*Instructions for the task:* Lines, not repeats, are what count: give the number of lines below that hold "computer", and nothing more.

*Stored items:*
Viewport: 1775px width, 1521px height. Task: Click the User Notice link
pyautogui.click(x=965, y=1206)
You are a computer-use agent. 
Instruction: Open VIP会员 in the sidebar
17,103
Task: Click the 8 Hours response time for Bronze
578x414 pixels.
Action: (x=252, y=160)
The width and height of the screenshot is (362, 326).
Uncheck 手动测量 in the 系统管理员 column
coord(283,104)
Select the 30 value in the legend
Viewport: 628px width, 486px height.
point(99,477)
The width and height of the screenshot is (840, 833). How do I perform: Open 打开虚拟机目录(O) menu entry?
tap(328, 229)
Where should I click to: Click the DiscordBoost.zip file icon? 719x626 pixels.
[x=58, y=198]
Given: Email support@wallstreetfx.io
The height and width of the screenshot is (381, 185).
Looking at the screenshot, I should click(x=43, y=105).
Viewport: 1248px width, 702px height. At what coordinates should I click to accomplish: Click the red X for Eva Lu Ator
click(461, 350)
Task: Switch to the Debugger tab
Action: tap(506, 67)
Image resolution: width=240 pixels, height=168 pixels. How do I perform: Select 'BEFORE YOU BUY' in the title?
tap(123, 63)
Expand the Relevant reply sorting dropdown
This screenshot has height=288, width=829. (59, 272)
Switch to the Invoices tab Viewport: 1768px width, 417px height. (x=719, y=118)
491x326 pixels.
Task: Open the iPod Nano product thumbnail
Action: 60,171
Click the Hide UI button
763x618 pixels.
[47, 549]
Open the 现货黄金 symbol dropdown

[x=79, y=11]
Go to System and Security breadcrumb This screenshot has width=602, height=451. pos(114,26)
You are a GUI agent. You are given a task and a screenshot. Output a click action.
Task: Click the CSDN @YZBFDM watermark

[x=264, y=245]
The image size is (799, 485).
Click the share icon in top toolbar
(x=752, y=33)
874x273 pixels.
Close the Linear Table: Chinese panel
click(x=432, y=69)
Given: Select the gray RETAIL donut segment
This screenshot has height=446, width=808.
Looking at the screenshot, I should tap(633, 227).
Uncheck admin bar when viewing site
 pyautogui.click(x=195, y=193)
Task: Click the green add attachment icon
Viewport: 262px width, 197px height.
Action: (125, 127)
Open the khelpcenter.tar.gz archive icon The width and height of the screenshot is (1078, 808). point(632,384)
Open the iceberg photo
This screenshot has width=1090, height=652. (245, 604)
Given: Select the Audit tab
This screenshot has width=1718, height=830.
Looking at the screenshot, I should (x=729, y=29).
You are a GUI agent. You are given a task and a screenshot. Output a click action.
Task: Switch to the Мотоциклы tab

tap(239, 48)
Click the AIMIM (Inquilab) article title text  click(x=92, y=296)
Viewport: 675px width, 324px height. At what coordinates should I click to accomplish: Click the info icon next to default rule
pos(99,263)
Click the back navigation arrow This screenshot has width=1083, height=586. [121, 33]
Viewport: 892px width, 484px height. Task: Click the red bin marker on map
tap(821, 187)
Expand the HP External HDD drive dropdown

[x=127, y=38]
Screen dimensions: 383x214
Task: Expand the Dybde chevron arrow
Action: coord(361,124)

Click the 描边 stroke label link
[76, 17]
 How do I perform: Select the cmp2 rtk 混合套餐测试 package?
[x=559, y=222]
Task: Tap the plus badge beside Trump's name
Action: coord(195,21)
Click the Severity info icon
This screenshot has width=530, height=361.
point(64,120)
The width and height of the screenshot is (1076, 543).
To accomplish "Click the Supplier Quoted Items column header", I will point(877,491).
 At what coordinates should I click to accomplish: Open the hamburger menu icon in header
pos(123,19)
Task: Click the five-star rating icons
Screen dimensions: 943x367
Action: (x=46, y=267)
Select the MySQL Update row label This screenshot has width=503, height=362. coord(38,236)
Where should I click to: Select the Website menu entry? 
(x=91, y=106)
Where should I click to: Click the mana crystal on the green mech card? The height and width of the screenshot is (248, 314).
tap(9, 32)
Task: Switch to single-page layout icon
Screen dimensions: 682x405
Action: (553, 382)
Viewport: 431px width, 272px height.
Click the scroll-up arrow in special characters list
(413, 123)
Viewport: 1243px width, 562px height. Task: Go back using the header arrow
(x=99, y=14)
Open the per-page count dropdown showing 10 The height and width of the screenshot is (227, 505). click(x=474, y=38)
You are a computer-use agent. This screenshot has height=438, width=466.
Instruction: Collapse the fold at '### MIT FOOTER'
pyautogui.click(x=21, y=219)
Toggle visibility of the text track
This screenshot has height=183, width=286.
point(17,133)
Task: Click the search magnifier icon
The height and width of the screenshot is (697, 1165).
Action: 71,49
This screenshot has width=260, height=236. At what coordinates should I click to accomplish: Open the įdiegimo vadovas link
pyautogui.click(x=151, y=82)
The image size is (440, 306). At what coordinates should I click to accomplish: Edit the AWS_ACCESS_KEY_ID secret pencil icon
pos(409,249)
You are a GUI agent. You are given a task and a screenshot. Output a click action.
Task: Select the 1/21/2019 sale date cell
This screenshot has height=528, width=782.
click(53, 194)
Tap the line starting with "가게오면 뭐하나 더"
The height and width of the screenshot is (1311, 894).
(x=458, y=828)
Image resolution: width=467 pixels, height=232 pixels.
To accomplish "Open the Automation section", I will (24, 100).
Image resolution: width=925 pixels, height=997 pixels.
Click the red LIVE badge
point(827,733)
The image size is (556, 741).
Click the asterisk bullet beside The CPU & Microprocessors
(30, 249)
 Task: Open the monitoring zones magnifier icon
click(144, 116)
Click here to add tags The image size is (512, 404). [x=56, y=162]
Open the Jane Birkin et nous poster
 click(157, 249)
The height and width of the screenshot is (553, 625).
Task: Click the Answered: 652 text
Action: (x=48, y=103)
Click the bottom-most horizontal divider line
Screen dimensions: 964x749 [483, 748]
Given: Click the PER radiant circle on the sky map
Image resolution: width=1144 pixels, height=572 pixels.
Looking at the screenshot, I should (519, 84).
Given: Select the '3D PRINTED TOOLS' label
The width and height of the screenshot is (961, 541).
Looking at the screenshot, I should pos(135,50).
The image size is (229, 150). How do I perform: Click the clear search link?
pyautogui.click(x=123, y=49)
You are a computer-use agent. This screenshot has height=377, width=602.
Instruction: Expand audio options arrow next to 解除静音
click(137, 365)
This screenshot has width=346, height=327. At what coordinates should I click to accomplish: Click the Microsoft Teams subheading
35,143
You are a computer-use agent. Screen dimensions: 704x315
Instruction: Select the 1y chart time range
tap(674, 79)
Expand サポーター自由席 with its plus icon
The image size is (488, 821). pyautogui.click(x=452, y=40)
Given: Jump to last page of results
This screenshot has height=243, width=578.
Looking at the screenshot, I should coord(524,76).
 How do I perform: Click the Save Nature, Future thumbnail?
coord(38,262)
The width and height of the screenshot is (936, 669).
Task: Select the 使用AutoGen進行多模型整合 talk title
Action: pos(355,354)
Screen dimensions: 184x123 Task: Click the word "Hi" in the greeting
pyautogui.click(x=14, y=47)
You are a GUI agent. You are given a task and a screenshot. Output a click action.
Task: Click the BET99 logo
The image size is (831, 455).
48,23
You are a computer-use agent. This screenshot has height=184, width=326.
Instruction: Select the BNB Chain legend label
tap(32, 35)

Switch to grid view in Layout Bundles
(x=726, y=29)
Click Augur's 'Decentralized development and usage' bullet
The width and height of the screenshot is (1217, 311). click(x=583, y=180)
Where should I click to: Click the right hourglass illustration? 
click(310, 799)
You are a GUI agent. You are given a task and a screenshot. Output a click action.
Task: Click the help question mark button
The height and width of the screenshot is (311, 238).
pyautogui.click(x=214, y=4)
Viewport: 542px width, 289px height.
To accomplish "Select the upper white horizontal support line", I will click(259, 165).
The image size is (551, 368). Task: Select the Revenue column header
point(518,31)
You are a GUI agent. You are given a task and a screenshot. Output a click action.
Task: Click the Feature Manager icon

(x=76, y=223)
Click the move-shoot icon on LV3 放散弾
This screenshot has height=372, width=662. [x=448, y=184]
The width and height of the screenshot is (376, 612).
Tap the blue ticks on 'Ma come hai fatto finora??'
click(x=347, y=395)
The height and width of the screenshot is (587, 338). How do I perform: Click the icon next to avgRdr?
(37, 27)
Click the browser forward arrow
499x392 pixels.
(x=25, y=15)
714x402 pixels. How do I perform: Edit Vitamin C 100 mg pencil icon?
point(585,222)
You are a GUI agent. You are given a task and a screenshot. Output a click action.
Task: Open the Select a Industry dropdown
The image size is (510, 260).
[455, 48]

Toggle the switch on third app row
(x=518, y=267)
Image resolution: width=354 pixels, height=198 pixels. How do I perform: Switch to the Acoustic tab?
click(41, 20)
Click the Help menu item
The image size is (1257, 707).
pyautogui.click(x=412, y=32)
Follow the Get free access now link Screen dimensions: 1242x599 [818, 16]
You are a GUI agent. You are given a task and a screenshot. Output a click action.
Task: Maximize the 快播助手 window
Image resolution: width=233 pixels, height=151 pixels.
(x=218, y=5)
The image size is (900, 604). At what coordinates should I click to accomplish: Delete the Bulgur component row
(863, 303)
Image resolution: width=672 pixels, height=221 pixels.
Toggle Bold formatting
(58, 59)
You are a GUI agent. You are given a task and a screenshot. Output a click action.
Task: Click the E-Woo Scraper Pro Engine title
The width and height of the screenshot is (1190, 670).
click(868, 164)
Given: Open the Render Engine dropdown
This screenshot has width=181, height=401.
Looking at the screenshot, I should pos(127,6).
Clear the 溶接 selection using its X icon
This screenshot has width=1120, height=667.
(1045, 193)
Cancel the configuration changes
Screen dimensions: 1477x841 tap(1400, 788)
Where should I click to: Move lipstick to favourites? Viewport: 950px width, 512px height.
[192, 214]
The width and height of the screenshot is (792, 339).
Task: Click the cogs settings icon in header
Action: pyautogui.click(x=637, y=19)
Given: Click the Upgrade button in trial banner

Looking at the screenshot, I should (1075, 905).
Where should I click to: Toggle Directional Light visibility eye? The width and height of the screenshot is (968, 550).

*Expected output:* 5